[Data on finding visible targets]
--- start ---
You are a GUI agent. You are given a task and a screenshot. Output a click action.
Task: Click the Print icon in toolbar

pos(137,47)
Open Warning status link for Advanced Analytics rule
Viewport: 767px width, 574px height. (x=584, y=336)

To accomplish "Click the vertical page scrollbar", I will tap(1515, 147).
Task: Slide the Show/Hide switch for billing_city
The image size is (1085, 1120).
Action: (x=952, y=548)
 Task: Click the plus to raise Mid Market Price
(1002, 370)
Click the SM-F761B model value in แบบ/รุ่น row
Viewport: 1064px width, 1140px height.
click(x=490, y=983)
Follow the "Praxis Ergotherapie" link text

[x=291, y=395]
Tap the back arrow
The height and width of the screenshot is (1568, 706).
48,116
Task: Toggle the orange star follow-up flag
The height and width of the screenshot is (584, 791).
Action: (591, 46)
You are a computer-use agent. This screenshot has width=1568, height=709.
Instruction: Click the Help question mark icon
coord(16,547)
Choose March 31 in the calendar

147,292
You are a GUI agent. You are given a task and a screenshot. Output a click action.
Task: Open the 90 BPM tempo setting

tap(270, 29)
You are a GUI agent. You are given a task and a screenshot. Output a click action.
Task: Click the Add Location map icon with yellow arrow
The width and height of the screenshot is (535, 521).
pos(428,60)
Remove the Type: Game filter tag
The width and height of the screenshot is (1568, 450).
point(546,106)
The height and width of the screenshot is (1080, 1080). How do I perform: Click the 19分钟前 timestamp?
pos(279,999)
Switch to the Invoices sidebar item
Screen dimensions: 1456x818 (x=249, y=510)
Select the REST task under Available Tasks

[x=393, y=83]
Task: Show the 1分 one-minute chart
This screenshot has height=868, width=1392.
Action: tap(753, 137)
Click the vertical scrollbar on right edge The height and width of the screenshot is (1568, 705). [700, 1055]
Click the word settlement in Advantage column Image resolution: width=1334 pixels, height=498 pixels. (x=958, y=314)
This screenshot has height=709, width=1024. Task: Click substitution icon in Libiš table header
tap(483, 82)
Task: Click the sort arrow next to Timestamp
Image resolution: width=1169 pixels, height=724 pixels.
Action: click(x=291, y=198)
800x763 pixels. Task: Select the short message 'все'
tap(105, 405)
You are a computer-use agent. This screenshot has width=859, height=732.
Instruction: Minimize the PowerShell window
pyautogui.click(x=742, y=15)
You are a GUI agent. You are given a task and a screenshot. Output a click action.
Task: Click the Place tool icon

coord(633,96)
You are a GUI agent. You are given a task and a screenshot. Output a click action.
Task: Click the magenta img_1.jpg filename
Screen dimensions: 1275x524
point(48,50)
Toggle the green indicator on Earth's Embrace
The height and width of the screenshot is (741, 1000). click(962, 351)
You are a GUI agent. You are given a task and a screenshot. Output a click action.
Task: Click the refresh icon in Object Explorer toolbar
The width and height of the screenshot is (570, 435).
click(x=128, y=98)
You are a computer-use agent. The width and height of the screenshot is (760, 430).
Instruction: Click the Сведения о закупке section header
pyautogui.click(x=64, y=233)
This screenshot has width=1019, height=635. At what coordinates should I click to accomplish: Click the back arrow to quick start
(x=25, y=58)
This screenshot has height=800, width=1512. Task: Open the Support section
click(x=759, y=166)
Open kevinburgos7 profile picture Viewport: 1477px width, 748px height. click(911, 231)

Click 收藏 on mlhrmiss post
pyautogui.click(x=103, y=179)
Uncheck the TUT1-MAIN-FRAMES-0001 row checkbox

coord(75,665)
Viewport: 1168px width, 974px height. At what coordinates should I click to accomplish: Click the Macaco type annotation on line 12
--- end ---
▶ What is being asked
Turn the lines above into a Markdown table with two columns, Row and Line. Give each non-blank line its own numbered row, and omit the blank lines.

▶ The reply
| Row | Line |
|---|---|
| 1 | You are a GUI agent. You are given a task and a screenshot. Output a click action. |
| 2 | Task: Click the Print icon in toolbar |
| 3 | pos(137,47) |
| 4 | Open Warning status link for Advanced Analytics rule |
| 5 | Viewport: 767px width, 574px height. (x=584, y=336) |
| 6 | To accomplish "Click the vertical page scrollbar", I will tap(1515, 147). |
| 7 | Task: Slide the Show/Hide switch for billing_city |
| 8 | The image size is (1085, 1120). |
| 9 | Action: (x=952, y=548) |
| 10 |  Task: Click the plus to raise Mid Market Price |
| 11 | (1002, 370) |
| 12 | Click the SM-F761B model value in แบบ/รุ่น row |
| 13 | Viewport: 1064px width, 1140px height. |
| 14 | click(x=490, y=983) |
| 15 | Follow the "Praxis Ergotherapie" link text |
| 16 | [x=291, y=395] |
| 17 | Tap the back arrow |
| 18 | The height and width of the screenshot is (1568, 706). |
| 19 | 48,116 |
| 20 | Task: Toggle the orange star follow-up flag |
| 21 | The height and width of the screenshot is (584, 791). |
| 22 | Action: (591, 46) |
| 23 | You are a computer-use agent. This screenshot has width=1568, height=709. |
| 24 | Instruction: Click the Help question mark icon |
| 25 | coord(16,547) |
| 26 | Choose March 31 in the calendar |
| 27 | 147,292 |
| 28 | You are a GUI agent. You are given a task and a screenshot. Output a click action. |
| 29 | Task: Open the 90 BPM tempo setting |
| 30 | tap(270, 29) |
| 31 | You are a GUI agent. You are given a task and a screenshot. Output a click action. |
| 32 | Task: Click the Add Location map icon with yellow arrow |
| 33 | The width and height of the screenshot is (535, 521). |
| 34 | pos(428,60) |
| 35 | Remove the Type: Game filter tag |
| 36 | The width and height of the screenshot is (1568, 450). |
| 37 | point(546,106) |
| 38 | The height and width of the screenshot is (1080, 1080). How do I perform: Click the 19分钟前 timestamp? |
| 39 | pos(279,999) |
| 40 | Switch to the Invoices sidebar item |
| 41 | Screen dimensions: 1456x818 (x=249, y=510) |
| 42 | Select the REST task under Available Tasks |
| 43 | [x=393, y=83] |
| 44 | Task: Show the 1分 one-minute chart |
| 45 | This screenshot has height=868, width=1392. |
| 46 | Action: tap(753, 137) |
| 47 | Click the vertical scrollbar on right edge The height and width of the screenshot is (1568, 705). [700, 1055] |
| 48 | Click the word settlement in Advantage column Image resolution: width=1334 pixels, height=498 pixels. (x=958, y=314) |
| 49 | This screenshot has height=709, width=1024. Task: Click substitution icon in Libiš table header |
| 50 | tap(483, 82) |
| 51 | Task: Click the sort arrow next to Timestamp |
| 52 | Image resolution: width=1169 pixels, height=724 pixels. |
| 53 | Action: click(x=291, y=198) |
| 54 | 800x763 pixels. Task: Select the short message 'все' |
| 55 | tap(105, 405) |
| 56 | You are a computer-use agent. This screenshot has width=859, height=732. |
| 57 | Instruction: Minimize the PowerShell window |
| 58 | pyautogui.click(x=742, y=15) |
| 59 | You are a GUI agent. You are given a task and a screenshot. Output a click action. |
| 60 | Task: Click the Place tool icon |
| 61 | coord(633,96) |
| 62 | You are a GUI agent. You are given a task and a screenshot. Output a click action. |
| 63 | Task: Click the magenta img_1.jpg filename |
| 64 | Screen dimensions: 1275x524 |
| 65 | point(48,50) |
| 66 | Toggle the green indicator on Earth's Embrace |
| 67 | The height and width of the screenshot is (741, 1000). click(962, 351) |
| 68 | You are a GUI agent. You are given a task and a screenshot. Output a click action. |
| 69 | Task: Click the refresh icon in Object Explorer toolbar |
| 70 | The width and height of the screenshot is (570, 435). |
| 71 | click(x=128, y=98) |
| 72 | You are a computer-use agent. The width and height of the screenshot is (760, 430). |
| 73 | Instruction: Click the Сведения о закупке section header |
| 74 | pyautogui.click(x=64, y=233) |
| 75 | This screenshot has width=1019, height=635. At what coordinates should I click to accomplish: Click the back arrow to quick start |
| 76 | (x=25, y=58) |
| 77 | This screenshot has height=800, width=1512. Task: Open the Support section |
| 78 | click(x=759, y=166) |
| 79 | Open kevinburgos7 profile picture Viewport: 1477px width, 748px height. click(911, 231) |
| 80 | Click 收藏 on mlhrmiss post |
| 81 | pyautogui.click(x=103, y=179) |
| 82 | Uncheck the TUT1-MAIN-FRAMES-0001 row checkbox |
| 83 | coord(75,665) |
| 84 | Viewport: 1168px width, 974px height. At what coordinates should I click to accomplish: Click the Macaco type annotation on line 12 |